Extract from the entries below, exactly as given, only the lines from the line containing "Datenschutz (833, 2106)" to the line containing "daerah (341, 367)", both lines included.

---------- Source material ----------

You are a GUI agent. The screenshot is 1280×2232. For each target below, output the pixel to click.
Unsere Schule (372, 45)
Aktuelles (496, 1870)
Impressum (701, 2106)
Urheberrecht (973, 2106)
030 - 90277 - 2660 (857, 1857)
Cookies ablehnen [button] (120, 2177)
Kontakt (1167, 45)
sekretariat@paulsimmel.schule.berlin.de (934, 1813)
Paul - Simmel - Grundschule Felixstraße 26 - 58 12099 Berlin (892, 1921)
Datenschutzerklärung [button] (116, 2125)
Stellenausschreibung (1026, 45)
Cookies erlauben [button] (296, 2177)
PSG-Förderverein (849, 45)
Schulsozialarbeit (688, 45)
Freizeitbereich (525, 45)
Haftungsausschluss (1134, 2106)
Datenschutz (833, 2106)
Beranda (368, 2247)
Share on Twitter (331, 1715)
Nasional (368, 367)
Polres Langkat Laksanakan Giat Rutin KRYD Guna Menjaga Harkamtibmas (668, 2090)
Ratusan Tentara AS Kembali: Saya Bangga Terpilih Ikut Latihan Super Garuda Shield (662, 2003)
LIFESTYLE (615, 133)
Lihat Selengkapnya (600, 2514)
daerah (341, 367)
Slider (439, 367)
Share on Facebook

----------

Output of the task
Datenschutz (833, 2106)
Beranda (368, 2247)
Share on Twitter (331, 1715)
Nasional (368, 367)
Polres Langkat Laksanakan Giat Rutin KRYD Guna Menjaga Harkamtibmas (668, 2090)
Ratusan Tentara AS Kembali: Saya Bangga Terpilih Ikut Latihan Super Garuda Shield (662, 2003)
LIFESTYLE (615, 133)
Lihat Selengkapnya (600, 2514)
daerah (341, 367)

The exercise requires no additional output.